The C-terminus of the S. cerevisiae alpha-pheromone receptor mediates an adaptive response to pheromone.

Publication Type:

Journal Article


Cell, Volume 54, Issue 5, p.609-20 (1988)


Crosses, Genetic, Genes, Fungal, Genes, Recessive, MORPHOGENESIS, Mutation, Peptides, Pheromones, Receptors, Cell Surface, Receptors, Mating Factor, Receptors, Peptide, Saccharomyces cerevisiae, TRANSCRIPTION FACTORS


STE2 encodes a component of the S. cerevisiae alpha-pheromone receptor that is essential for induction of physiological changes associated with mating.
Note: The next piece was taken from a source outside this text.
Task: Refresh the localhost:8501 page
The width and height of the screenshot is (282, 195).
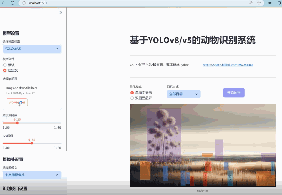Action: coord(12,3)
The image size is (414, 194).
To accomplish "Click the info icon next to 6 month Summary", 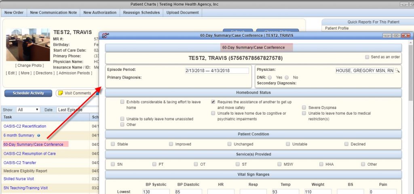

Analysis of C-terminal truncation mutants of STE2 demonstrated that the essential sequences for ligand binding and signal transduction are included within a region containing seven putative transmembrane domains. However, truncation of the C-terminal 105 amino acids of the receptor resulted in a 4- to 5-fold increase in cell-surface pheromone binding sites, a 10-fold increase in pheromone sensitivity, a defect in recovery of cell division after pheromone treatment, and a defect in pheromone-induced morphogenesis. Overproduction of STE2 resulted in about a 6-fold increase in alpha-pheromone binding capacity but did not produce the other phenotypes associated with the ste2-T326 mutant receptor. We conclude that the C-terminus of the receptor is responsible for one aspect of cellular adaptation to pheromone that is distinct from adaptation controlled by the SST2 gene, for decreasing the stability of the receptor, and for some aspect of cellular morphogenesis.